Changes in histological morphology of the colonic mucosa at the end of the experiment. Histological morphology of the colon (HE, ×200). (A) C group; (B) CE group; (C) CH group; (D) Comparison of the villus length of colonic mucosa among different groups; Data are presented as the mean ± standard deviation (n = 5). The means with different superscript letters are significantly different based on one-way ANOVA with LSD post-hoc analysis; *Means are significantly different vs. C group (*p < 0.05); ^#Means are significantly different vs. CE group (^#p < 0.05); C, control group; CE, cold exposure group; CH, Chinese herbs complex group.

FIGURE 5

Serum D-lactic acid (D-LA) and lipopolysaccharide (LPS) levels; (A) Serum D-LA level; (B) Serum LPS level; *Means are significantly different vs. C group (*p < 0.05); ^#Means are significantly different vs.
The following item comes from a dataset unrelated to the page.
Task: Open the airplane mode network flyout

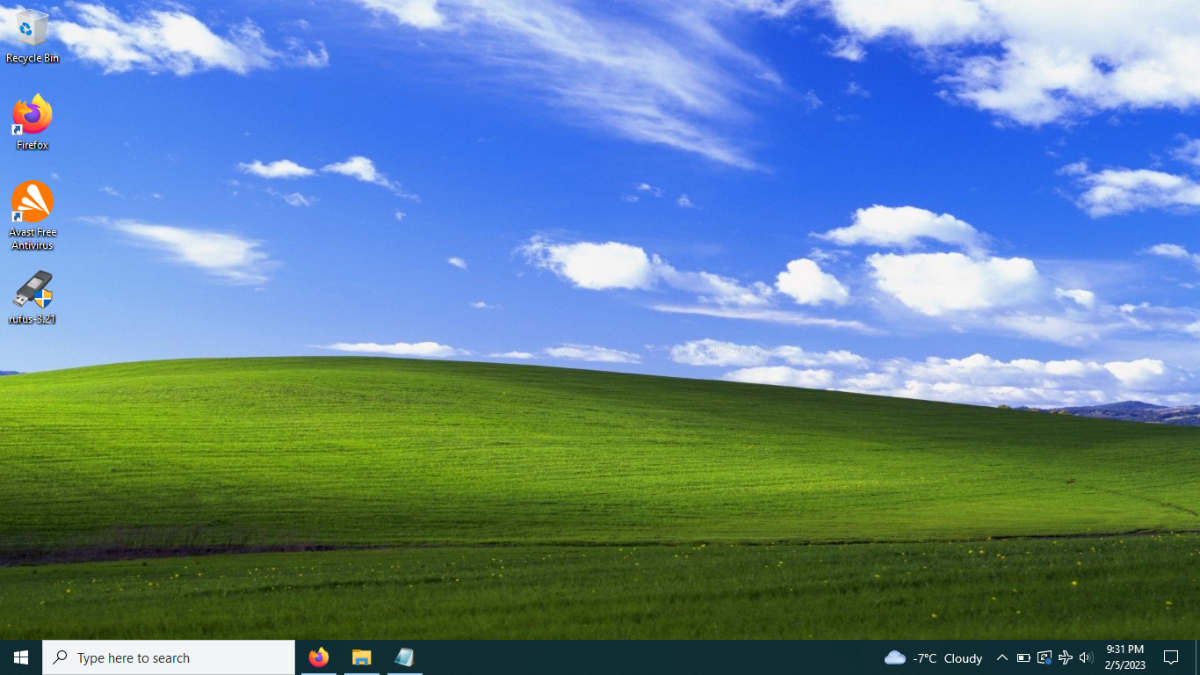Action: click(1065, 657)
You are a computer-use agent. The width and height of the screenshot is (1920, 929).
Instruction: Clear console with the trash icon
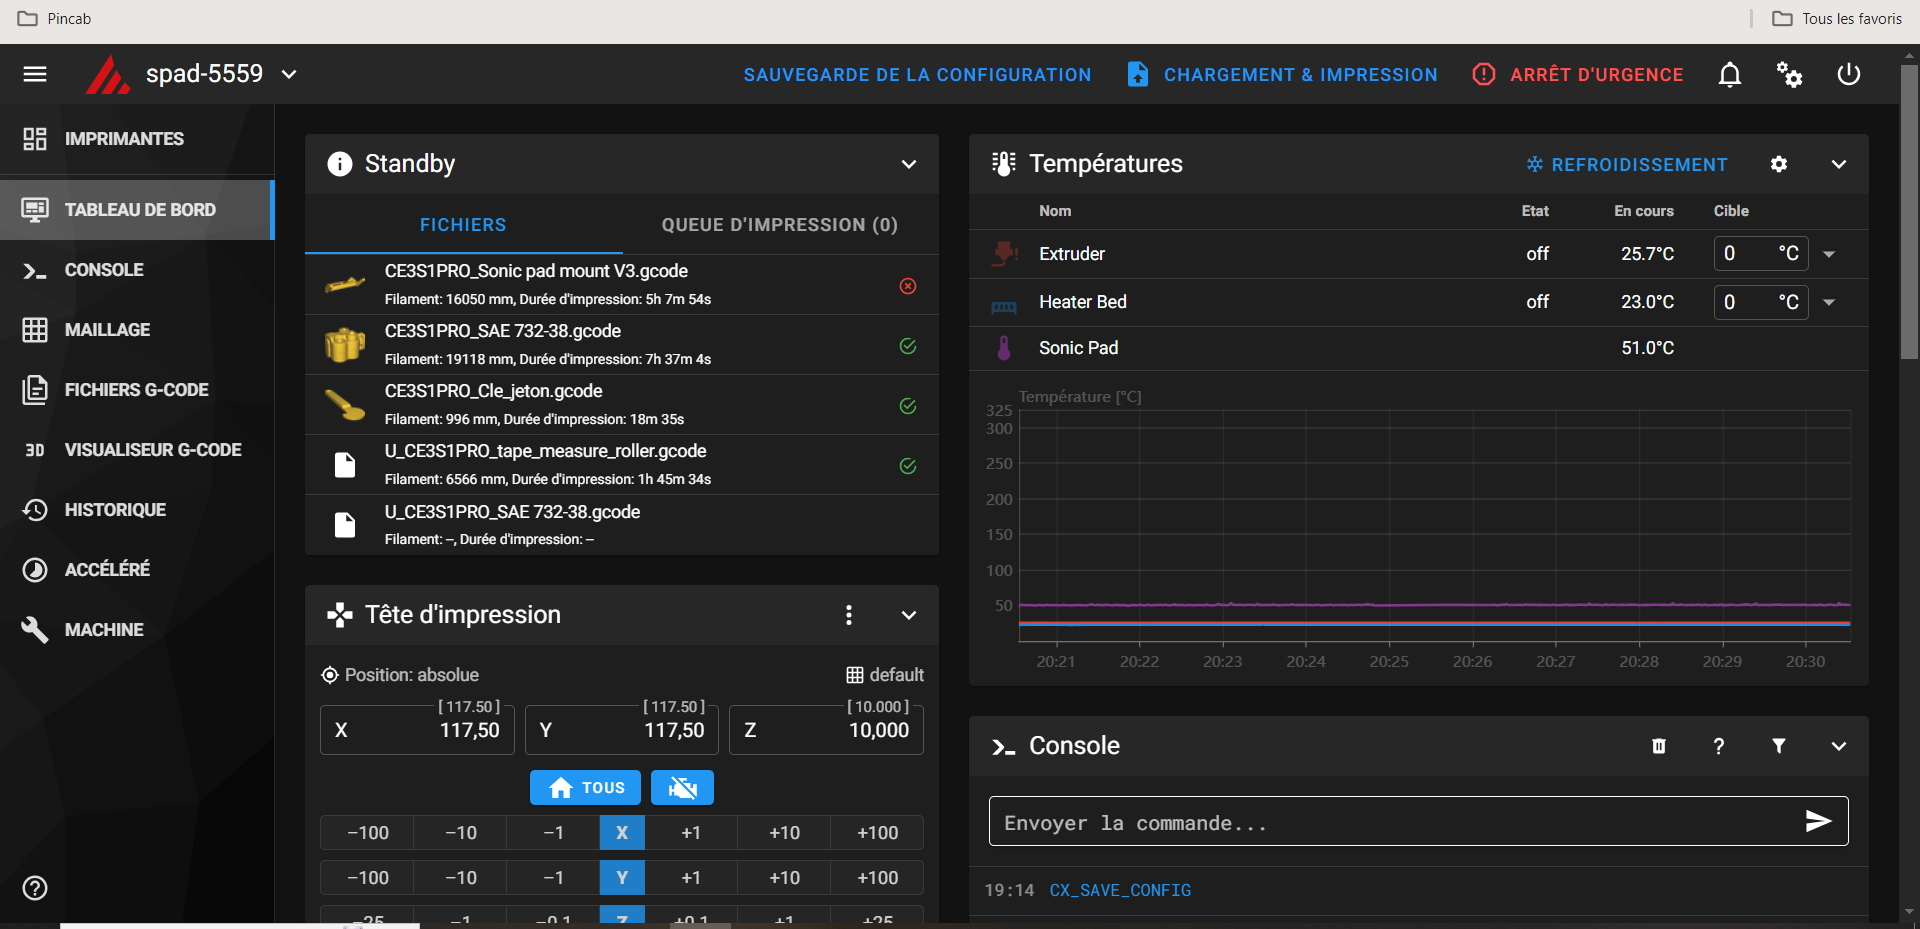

CE group (^#p < 0.05); Data are represented as the mean ± standard deviation (n = 8); C, control group; CE, cold exposure group; CH, Chinese herbs complex group.

FIGURE 6

Protein expression of MUC2, E-cadherin, and occludin in the colon of rats treated with Chinese herbs complex for 14 days. (A) Representative images of immunohistochemical staining of MUC2, E-cadherin, and Occludin in colon samples from different experimental groups (scale bar, 250 mm). Data are presented as the mean ± standard deviation (n = 5), analyzed using one-way ANOVA with LSD post-hoc analysis. (B) Western blotting for E-cadherin, MUC2, occludin, and GAPDH; relative quantification of E-cadherin, MUC2 and occludin. Data are presented as the mean ± standard deviation (n = 3). The means with different superscript letters are significantly different based on one-way ANOVA with Dunn-Bonferroni post-hoc analysis; *Means are significantly different vs. C group (*p < 0.05); ^#Means are significantly different vs. CE group (^#p < 0.05); C, control group; CE, cold exposure group; CH, Chinese herbs complex group.

FIGURE 7

The diversity of gut microbiota in rats (n = 5); (A–C) diversity indices of microbial communities in fecal samples, box plots showed differences in the microbiome diversity among C, CE, and CH groups in terms of the sobs index, Chao1 index and Shannon indexes; (D) the effects of intermittent cold exposure on the fecal microbial communities; *Means are significantly different vs. C group (*p < 0.05); ^#Means are significantly different vs. CE group (^#p < 0.05); C, control group; CE, cold exposure group; CH, Chinese herbs complex group.

FIGURE 8

Relative abundance levels of the gut microbial community. (A) Phylum level; (B) class level; (C) genus level (n = 5); (D) abundance of Barnesiella; (E) abundance of Parasutterella; (F) abundance of Sporobacter; (G) abundance of Roseburia; (H) abundance of Ruminococcus2; (I) abundance of Clostridium_XlVa; *Means are significantly different vs. C group (*p < 0.05); ^#Means are significantly different vs. CE group (^#p < 0.05); C, control group; CE, cold exposure group; CH, Chinese herbs complex group.

FIGURE 9

Linear discriminant analysis of the effect size (LEfSe) analysis of the gut microbiota among three groups. (A,B) The taxonomic cladogram was obtained from the LEfSe analysis of gut microbiota in different groups; (C,D) The LDA effect size of more than four was used as a threshold for the LEfSe analysis. C, control group; CE, cold exposure group; CH, Chinese herbs complex group.

FIGURE 10

Correlations between the biochemical indicators and the operational taxonomic units (OTUs). The intensity of the color indicates the degree of correlation between the OTU abundance and the biochemical indicator as evaluated by Spearman’s correlation. Significant correlations are indicated with an asterisk (*) in the squares. The OTU taxonomy is listed on the right.